Diario de un reportero
Miguel Molina
Se vino la guerra. Rusia invadió Ucrania y se abrieron los frentes del campo de batalla y de las redes sociales. La televisión nos muestra otra vez los horrores de un conflicto armado: muerte y destrucción, y miedo y coraje, columnas de sesenta kilómetros de vehículos de combate, bombardeos, declaraciones de un lado y de otro, manifestaciones y resistencia, discursos duros y negociaciones frágiles, y – aunque no se vean – cuerpos de soldados y de civiles cada vez que estalla una bomba o se dispara un rifle.
No muy lejos de aquí, en el Palacio de las Naciones, más de cien diplomáticos abandonaron la sala del Consejo de Derechos Humanos cuando comenzó a hablar Sergei Lavrov, ministro de Relaciones Exteriores de Rusia (se quedaron los embajadores de Venezuela, de China y de Siria), y el resto del mundo – intelectuales, artistas, deportistas, instituciones culturales, organismos internacionales, empresas multinacionales – se ha unido a las sanciones económicas y comerciales contra el gobierno de Vladimir Putin.
En las redes sociales se desató la vaina. Hay de todo, pero mucho de lo que se publica son mentiras o inexactitudes, propaganda y contrapropaganda. Pero nadie puede falsificar la mirada triste de quienes han tenido que irse con lo que pudieron llevar. Hay quien publica cosas que le parecen chistosas, como si la guerra fuera cosa de risa, porque después de todo la muerte, las matanzas, son
cosa de todos los días en México, un país que está en guerra consigo mismo: mexicanos matan mexicanos y nadie puede o quiere hacer nada.
Lo de Ucrania es otra cosa. Un país grande invadió a una nación que quiere seguir su propia historia, más allá de lo que haya sido hace doscientos o trescientos años.

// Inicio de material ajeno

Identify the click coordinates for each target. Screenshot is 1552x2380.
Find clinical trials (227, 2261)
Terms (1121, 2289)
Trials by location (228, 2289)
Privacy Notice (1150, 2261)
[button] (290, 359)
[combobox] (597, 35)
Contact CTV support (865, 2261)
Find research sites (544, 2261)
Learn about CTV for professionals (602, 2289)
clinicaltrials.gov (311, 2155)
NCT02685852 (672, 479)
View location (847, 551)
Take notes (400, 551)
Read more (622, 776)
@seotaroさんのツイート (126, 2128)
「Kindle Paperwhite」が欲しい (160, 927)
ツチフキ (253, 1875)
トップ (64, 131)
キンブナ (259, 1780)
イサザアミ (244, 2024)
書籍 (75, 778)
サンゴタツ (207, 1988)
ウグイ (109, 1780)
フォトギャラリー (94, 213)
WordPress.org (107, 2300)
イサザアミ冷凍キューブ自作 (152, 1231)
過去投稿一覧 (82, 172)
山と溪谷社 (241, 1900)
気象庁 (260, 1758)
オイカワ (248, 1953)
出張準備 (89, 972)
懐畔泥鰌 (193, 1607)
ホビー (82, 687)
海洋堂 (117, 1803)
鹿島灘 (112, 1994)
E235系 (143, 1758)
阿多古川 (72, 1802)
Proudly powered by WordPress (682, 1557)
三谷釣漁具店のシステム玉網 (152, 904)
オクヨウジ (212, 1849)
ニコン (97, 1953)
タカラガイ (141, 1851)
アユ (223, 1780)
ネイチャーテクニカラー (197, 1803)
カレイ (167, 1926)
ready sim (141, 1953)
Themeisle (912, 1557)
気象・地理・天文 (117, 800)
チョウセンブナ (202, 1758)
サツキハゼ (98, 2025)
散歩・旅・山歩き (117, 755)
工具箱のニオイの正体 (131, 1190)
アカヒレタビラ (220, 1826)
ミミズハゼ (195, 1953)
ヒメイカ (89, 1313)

El ejército ruso entró en Ucrania matando y destruyendo "para desmilitarizar y desnazificar" al país. El mundo mira. En Londres, en un acto que nunca se había visto, el Parlamento – gobierno y oposición – aplaudió de pie al embajador de Ucrania. México prefiere ignorar lo que pasa, porque la paz y la guerra no son asunto de interés nacional.
Otra vez
Otra vez, la Suprema Corte de Justicia rectificó al Congreso de Veracruz. Ahora le ordenó derogar el asuntico ese de los ultrajes a la autoridad, y las sanciones a quienes poseyeran, portaran o utilizaran equipos de comunicación para obtener y comunicar, "sin un fin lícito" (sic), información sobre las acciones de los integrantes de las institituciones de seguridad pública estatal o municipal, porque la letra de esas normas viola el espíritu de la Constitución. Ya había pasado antes algo parecido con una ley de Comunicación Social y una reforma electoral sin bases legales.
Pero el mal viene de antes, aunque eso no sea excusa. Lo evidente es que no se ha olvidado la costumbre de aprobar lo que venga de arriba, como venga – sin leer la letra chiquita, como declaró el diputado del partido Encuentro Solidario Gonzalo Guízar Valladares cuando le preguntaron por qué había votado a favor del engendro de los ultrajes –, sólo porque es orden superior.
El Congreso de Veracruz no ha brillado por su agudeza intelectual ni por su capacidad legislativa desde hace varios años. Es una institución cara, ineficaz y arrogante, que no respeta a otras instituciones y a veces parece que ni a sí misma. Basta ver lo que hicieron el domingo: cambiaron el artículo de los ultrajes a la autoridad sin cambiarlo, pensando que nadie se daría cuenta. Y es más de lo mismo.
Desde el balcón
Llega uno a la conclusión de que hay dos vecinos con música. Esta mañana me acompañó el Rondó a la Turca de Mozart, una pieza que sería para flauta si no hubiera sido para piano y le dio un aire festivo al desayuno. En la tarde se oyeron sonidos titubeantes, como si alguien buscara su camino entre las notas de quién sabe quién. Horas después, cuando ya no había música, uno salió en el frío de la noche a traer pizzas. Más allá, a dos mil quinientos kilómetros, la guerra seguía haciendo lo que hacen las guerras.